## WHAT IS EXPECTED
Start at the line with "Task: Tap the Wi-Fi status icon" in the records below, stop at the line with "Screen dimensions: 724x1568", and return every line in that span exactly, the two end lines included.

## RECORDS
☆ ☆ ☆

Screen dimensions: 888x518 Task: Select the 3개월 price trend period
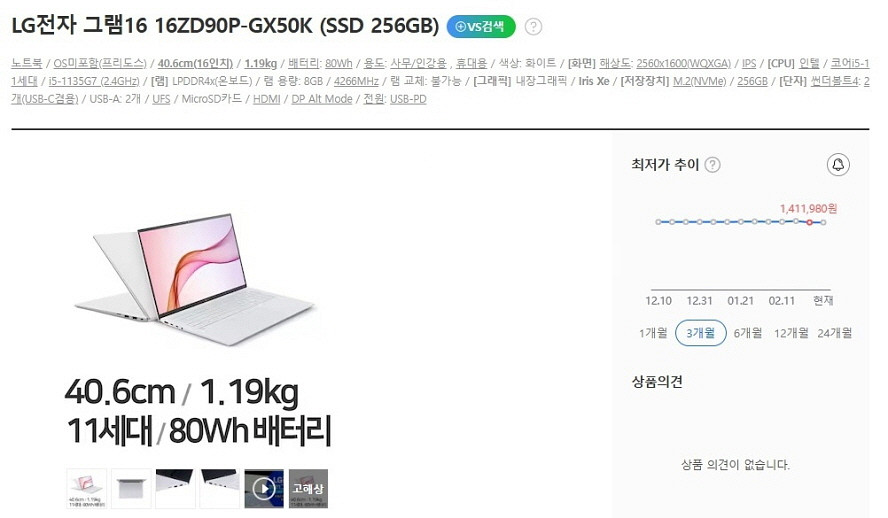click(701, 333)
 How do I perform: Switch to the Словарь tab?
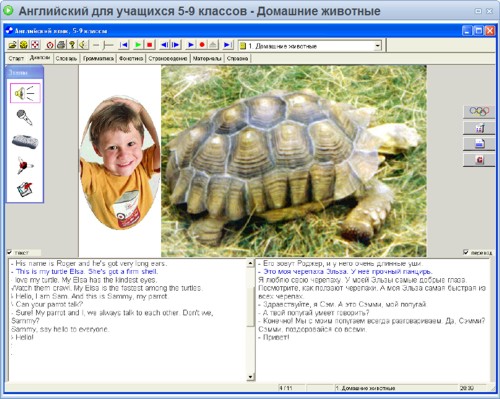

☆ ☆ ☆

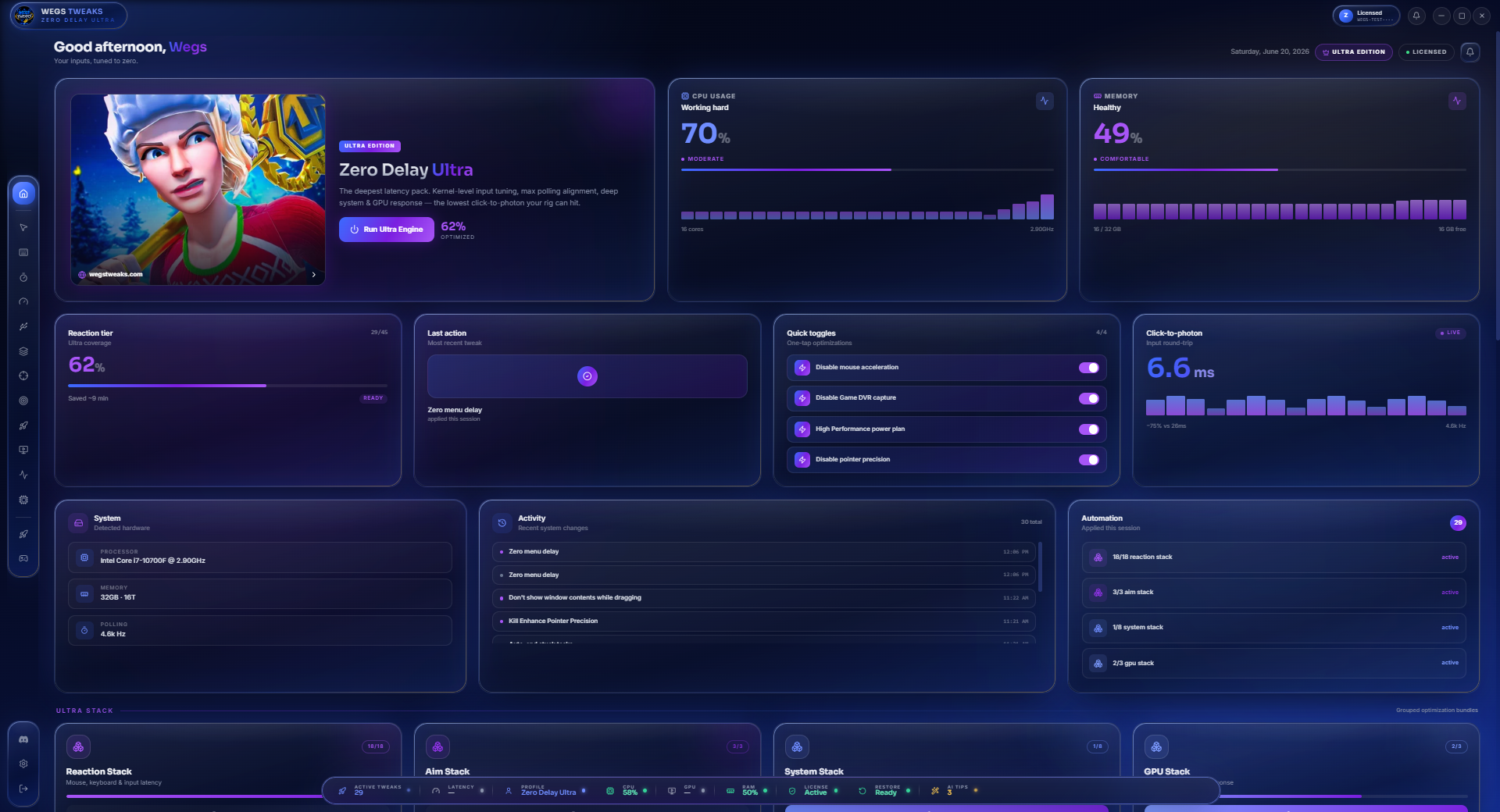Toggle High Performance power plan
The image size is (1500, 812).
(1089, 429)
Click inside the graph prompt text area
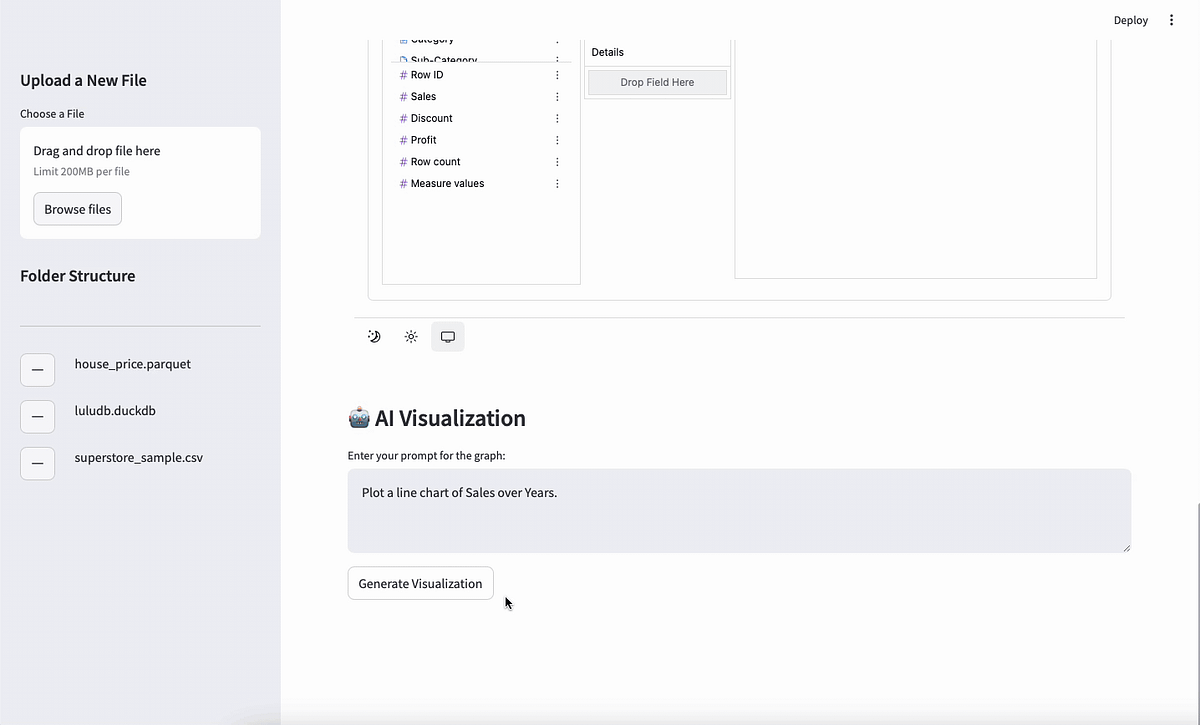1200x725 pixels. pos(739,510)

☆ ☆ ☆

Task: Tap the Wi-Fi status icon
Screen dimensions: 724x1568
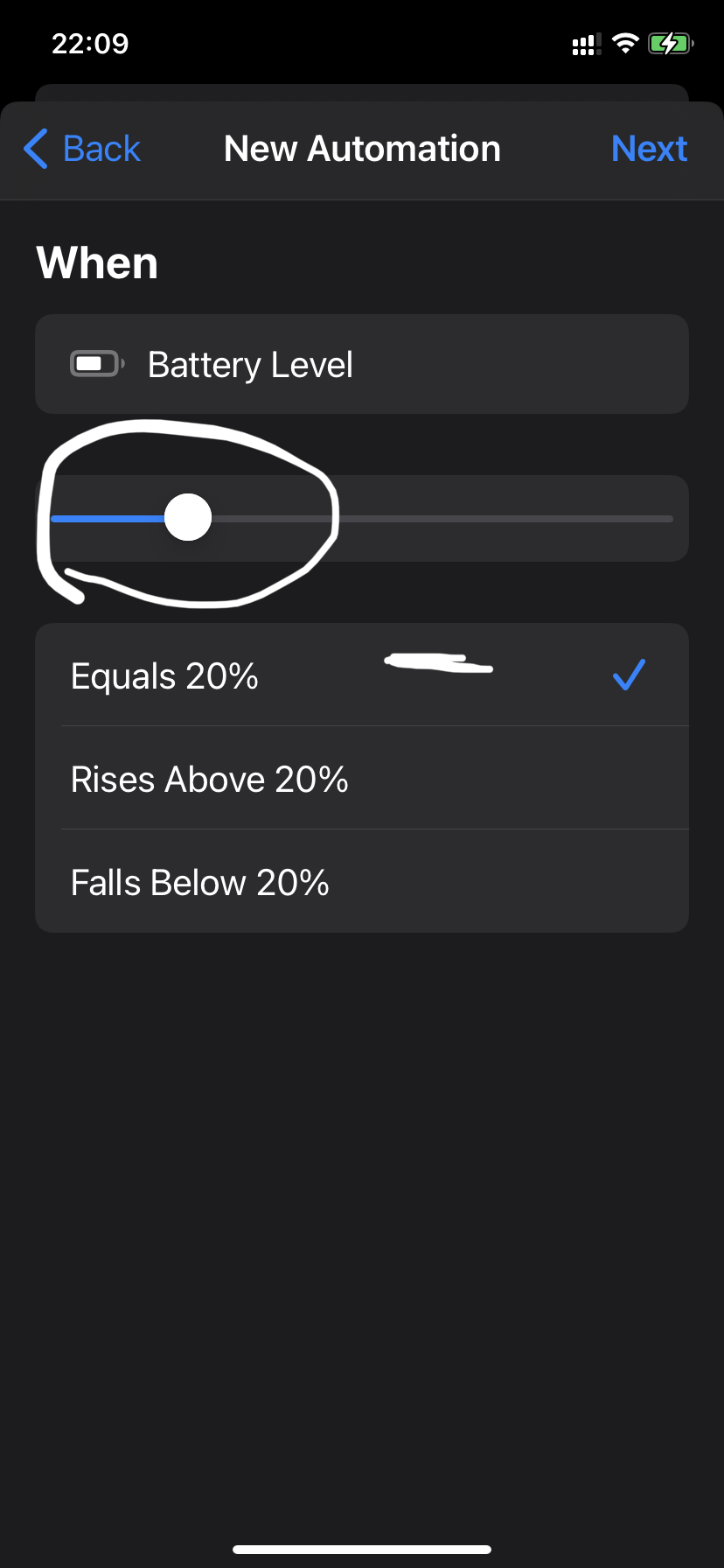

☆ ☆ ☆

## ANSWER TO THE EXERCISE
Task: Tap the Wi-Fi status icon
Screen dimensions: 724x1568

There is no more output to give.